后来,我和他讨论分析学。我说,一个小男孩能在半小时内讲得比亚里士多德在一本书里描述得更具哲理性、分析性和逻辑性,因为整个人类思想及其所产生的言论都是分析性的,其法则来自灵界;想从术语人为地发展到思维的人,颇像一个跳舞者,试图通过他的运动纤维和肌肉的知识来学习跳舞;他若跳舞时专注于此,几乎不可能迈开脚。事实上,没有这类知识,他也能活动全身的所有运动纤维,适当激活他的肺、膈肌、肋胁、手臂、颈部,以及身体的其它器官,整本书都不足以描述这一切。我说,那些想出于术语思考的人差不多也是这样。他赞成这些话,并说,以这种方式学习思考,正好走反了。他补充说,若有人想变成傻瓜,就让他这样行吧;不过,他应不断思想功用,并出于内在之物来思考。
接着,他向我展示了他原来对至高无上的神所持的观念,即:他把这位神描绘为有一张人脸,头上有光环围绕。现在他知道了,这个人就是主,光环是从祂发出的神性,不仅流入天堂,还流入宇宙,掌管并统治其中的一切事物。凡掌管并统治天堂的,也掌管并统治宇宙,因为这一个与另一个不可分离。他还说,他信一位独一神,但祂的属性和品质却被指定各种名称,这些名称被其他人拜为神明。

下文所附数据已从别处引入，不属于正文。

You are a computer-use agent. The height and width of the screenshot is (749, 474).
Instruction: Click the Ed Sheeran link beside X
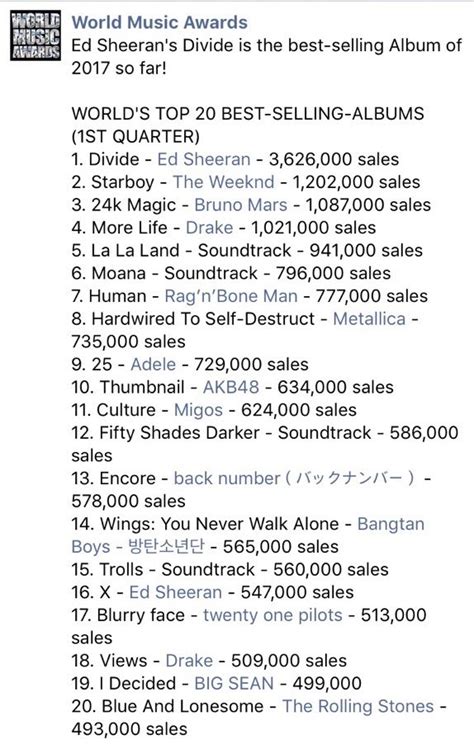tap(175, 592)
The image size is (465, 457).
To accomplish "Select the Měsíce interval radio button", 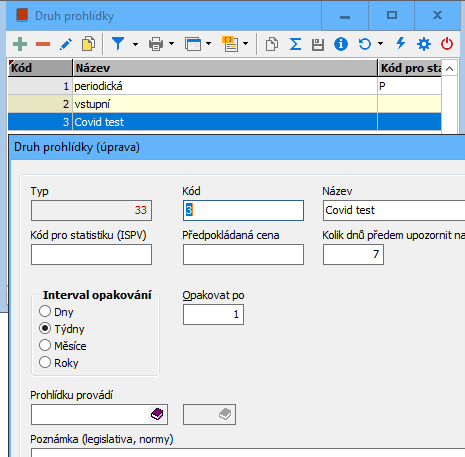I will [45, 345].
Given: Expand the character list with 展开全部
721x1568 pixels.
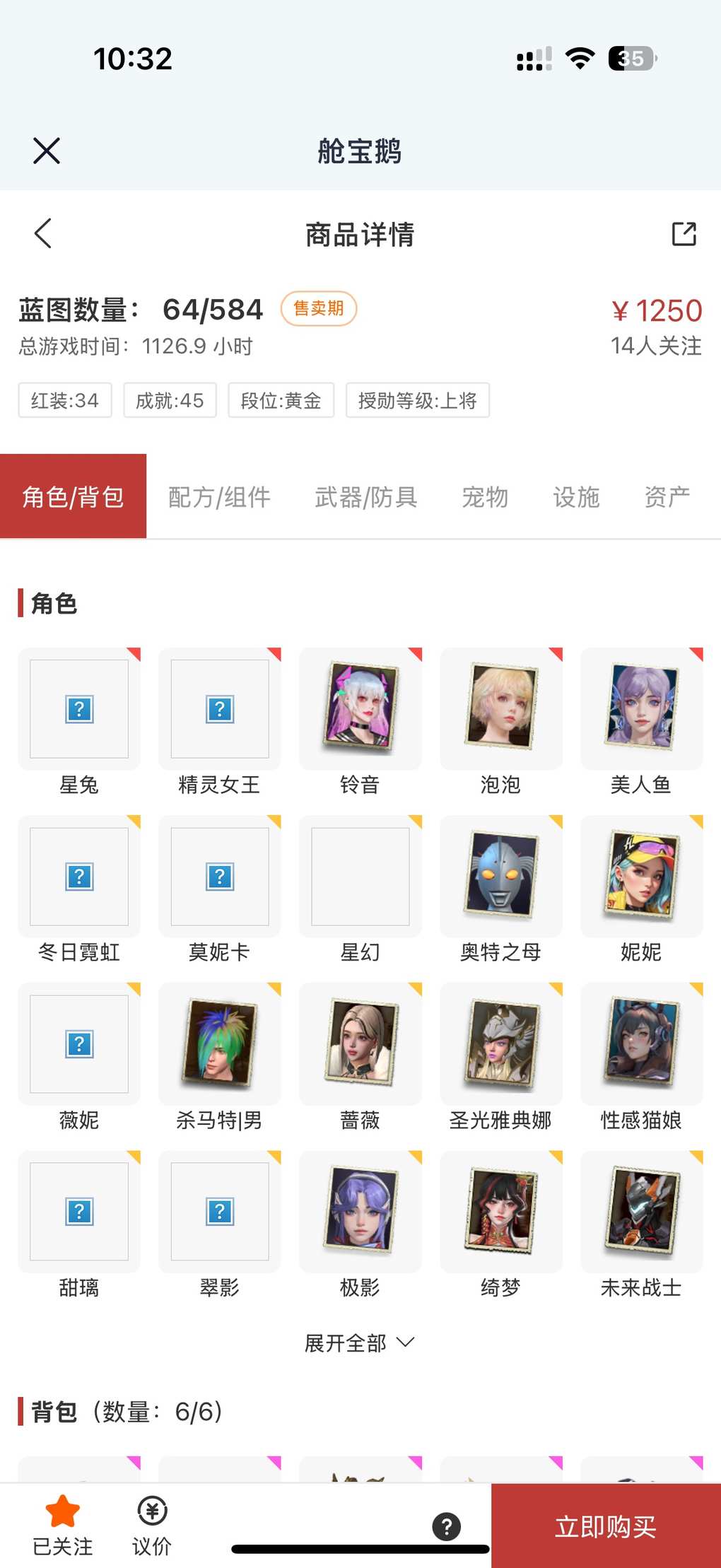Looking at the screenshot, I should tap(360, 1342).
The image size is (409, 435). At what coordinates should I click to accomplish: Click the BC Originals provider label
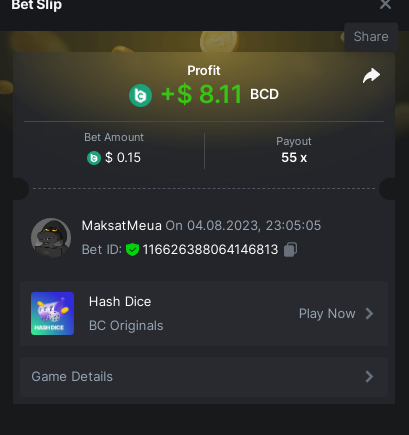tap(126, 326)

一个女人出现在我面前,她伸出手来,想抚摸他的脸颊。当我对此表示惊讶时,他说,他在世时,这个女人经常向他显现,似乎抚摸他的脸颊,她的手很美。天使灵们说,很早以前的人曾看见过这个女人,并给她起名叫帕拉斯;她向那些住在地上时以观念为快乐,并专注于思考,而非哲学的灵人中的某一个显现。这类灵人与亚里士多德同在,喜爱他,因为他出于内在思考;于是,他们便展示出这样的女人。
最后,他向我勾勒出他对人的灵魂或灵所曾设想的概念。他把灵魂或灵称为气(pneuma,希腊语为呼吸),也就是说,它是一个不可见的生命力,就像些许以太。他说,他早就知道他的灵死后会活着,它既是他的内在本质,就不可能死亡,因为它能思考。此外,他一直无法清晰地思考灵魂或灵,只有一些模糊的概念,因为除了他出于自己所思考的外,他还没有从其它任何源头形成任何有关它的想法,甚至从古人那里知道得也很少。另外,在来世,亚里士多德在明智的灵人中间,而他的许多追随者则在愚蠢的灵人中间。